= Task goal =
Where does the string "Given" appear in the records? Copy each line that holds it.
[Records for the task]
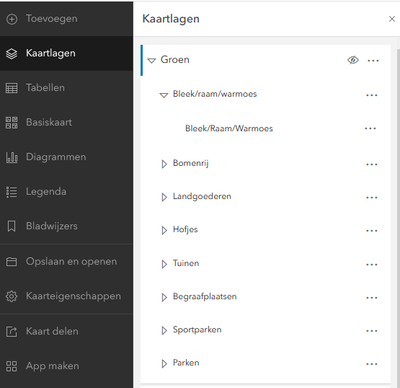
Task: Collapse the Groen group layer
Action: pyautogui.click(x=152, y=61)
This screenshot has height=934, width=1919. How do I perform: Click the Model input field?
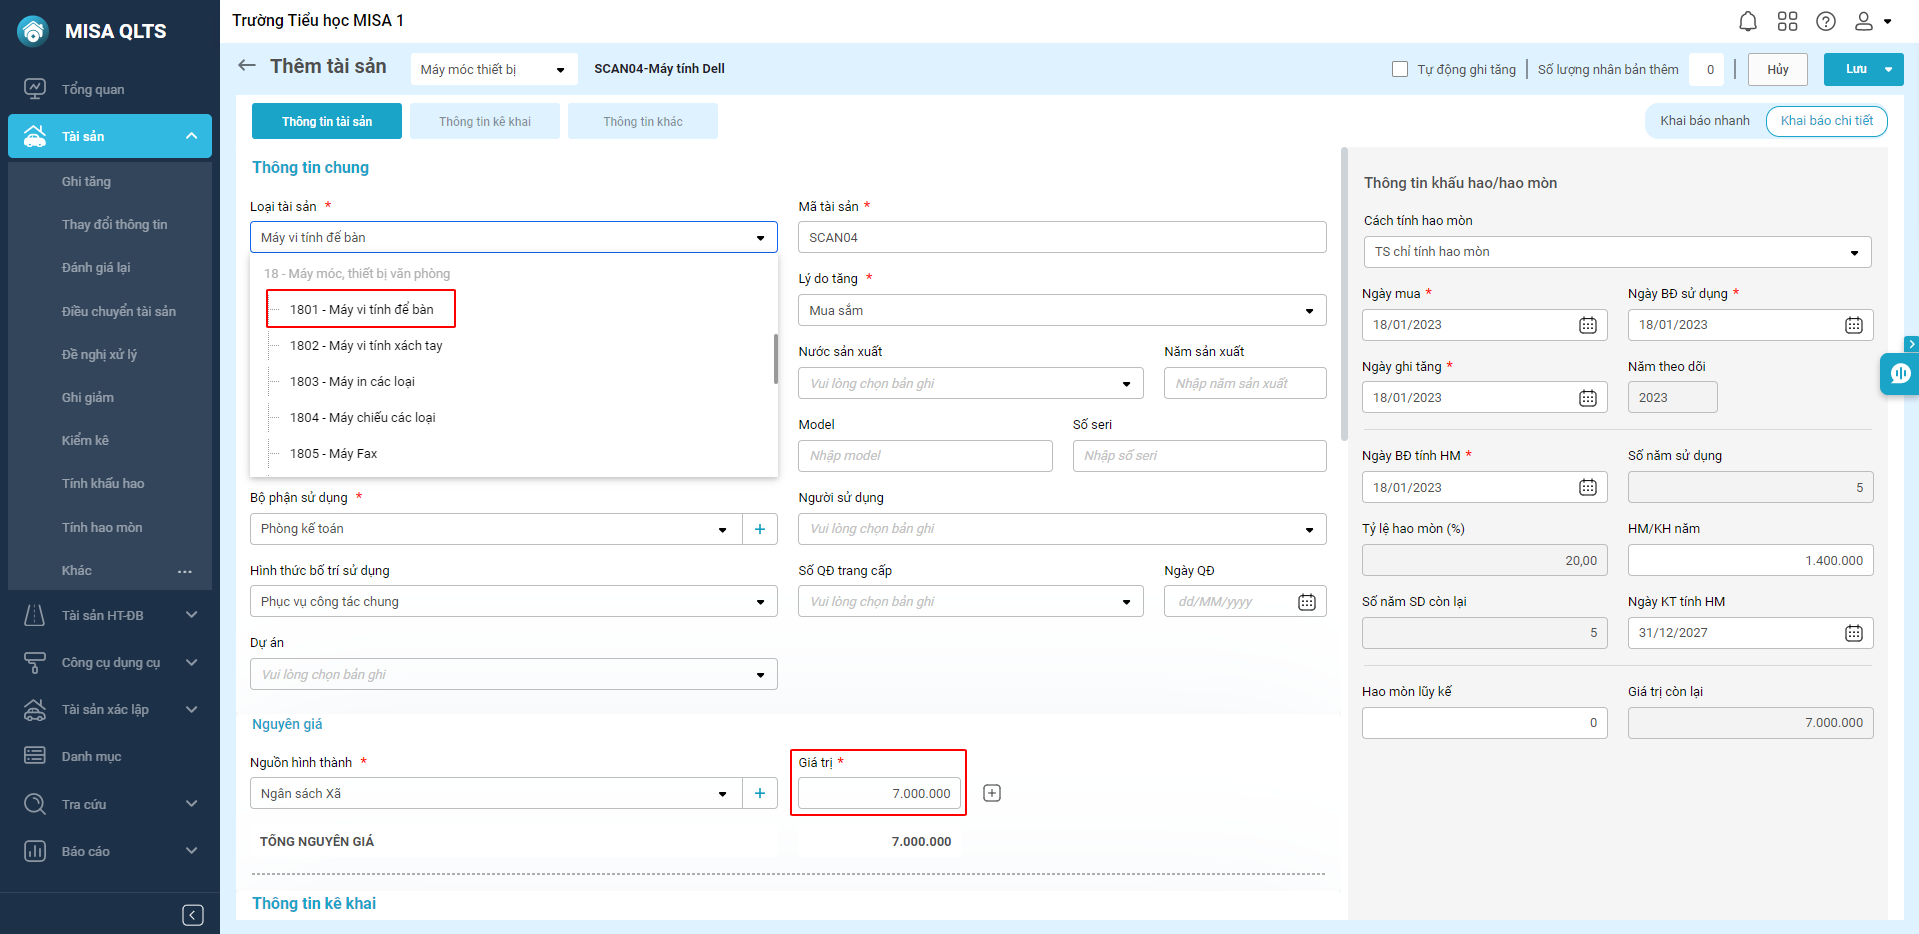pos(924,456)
[/Records for the task]
[Records for the task]
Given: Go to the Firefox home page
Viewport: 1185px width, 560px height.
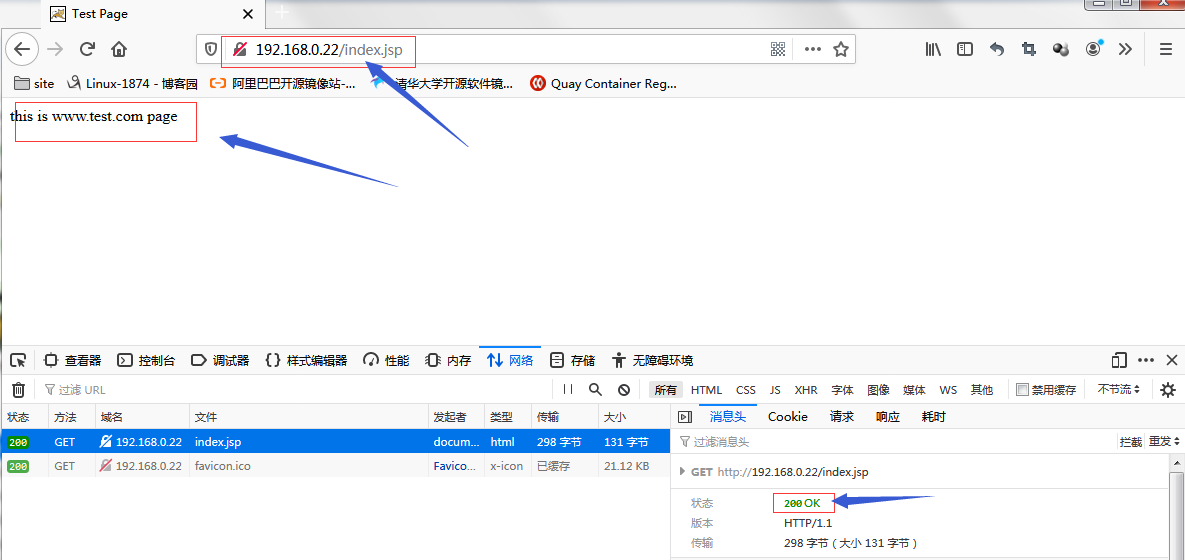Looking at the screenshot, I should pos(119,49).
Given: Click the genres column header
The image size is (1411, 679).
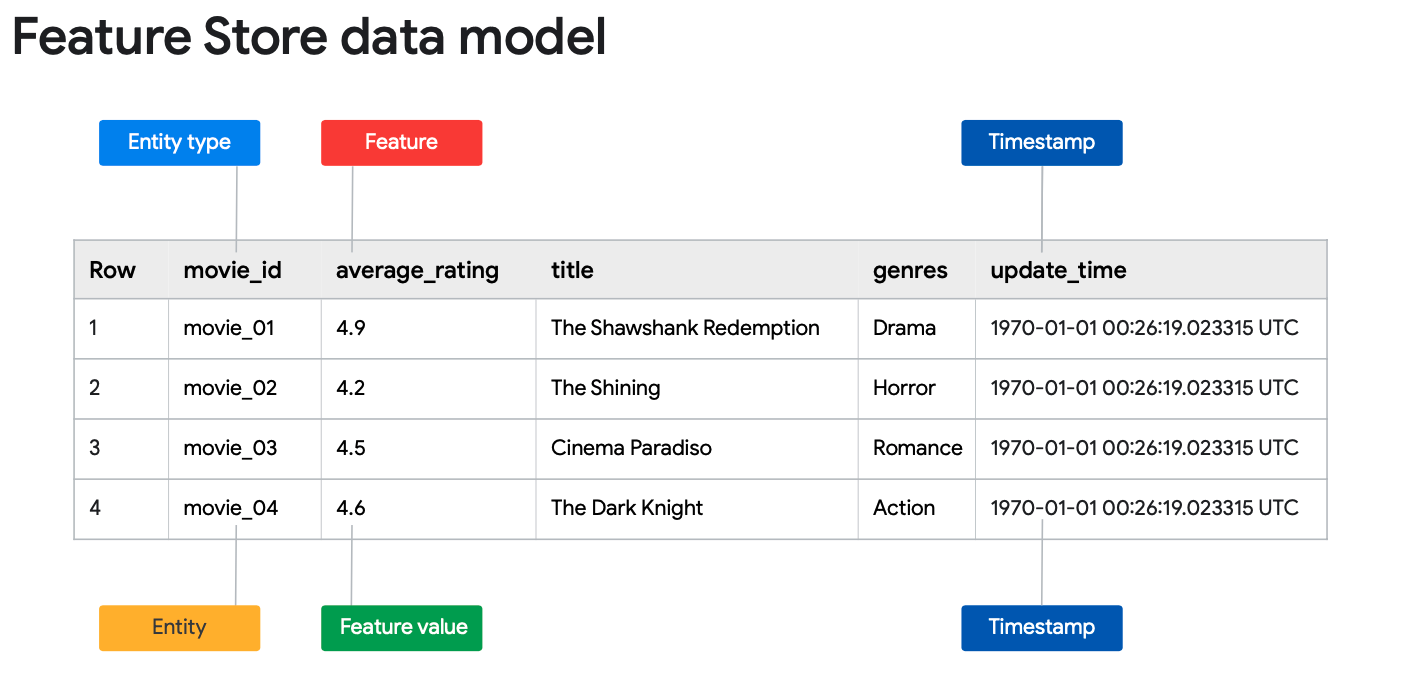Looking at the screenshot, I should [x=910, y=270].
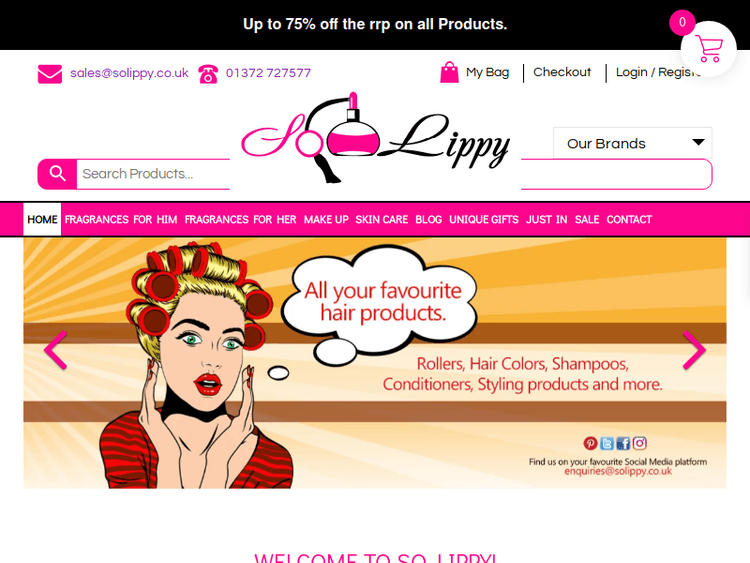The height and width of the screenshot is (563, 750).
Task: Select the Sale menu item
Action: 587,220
[/Records for the task]
= Solution to this exercise =
Given: Go to the Firefox home page
Given: Click the genres column header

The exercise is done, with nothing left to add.